Highlights of ASH: Lymphoid Malignancies

I AM WRITING THIS column on the eve of the 66th American Society of Hematology (ASH) Annual Meeting and Exposition in San Diego, California. This year, the ASH meeting appears to be delivering quite a few practice-changing studies in lymphoid malignancies.

InMIND (NCT04680052): Patients with relapsed follicular lymphoma were randomly assigned to an investigational arm of tafasitamab (Monjuvi)/lenalidomide (Revlimid)/rituximab (Rituxan) vs a control arm of placebo/lenalidomide/ rituximab. The addition of tafasitamab markedly improved median progression- free survival (PFS; 57% reduction in risk of progression or death), duration of response, and time to next treatment.

TRIANGLE (NCT02858258): Two years ago, we learned from the TRIANGLE trial findings that the addition of ibrutinib (Imbruvica) to chemoimmunotherapy in previously untreated mantle cell lymphoma (MCL) improved failure-free survival. With this additional follow-up, the addition of ibrutinib prolongs overall survival and suggests that autologous hematopoietic cell transplantation is not necessary.

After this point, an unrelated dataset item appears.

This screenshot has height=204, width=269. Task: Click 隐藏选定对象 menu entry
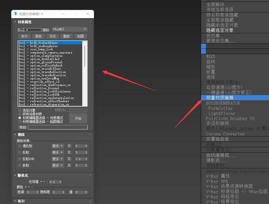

ECOG-ACRIN EA4181 (NCT04115631): In this frontline MCL trial, transplant- eligible patients were randomly assigned to bendamustine- rituximab (BR)/cytarabine-R, BR/cytarabine-R/acalabrutinib [Calquence], and BR/acalabrutinib. This trial raises the question of whether cytarabine is necessary.

EPCORE CLL-1 (NCT04623541): Patients with relapsed chronic lymphocytic leukemia (CLL) were treated with epcoritamab (Epkinly). The overall response rate of 61% and complete response rate of 39% are highly encouraging. However, the rate of cytokine release syndrome was not trivial at 71% to 96%.

Other studies include AMPLIFY (NCT03836261), which may establish the combination of acalabrutinib and venetoclax (Venclexta) for treatment-naive CLL, and BRUIN CLL 321 (NCT04666038), which confirms the efficacy of pirtobrutinib (Jaypirca) in relapsed/refractory CLL.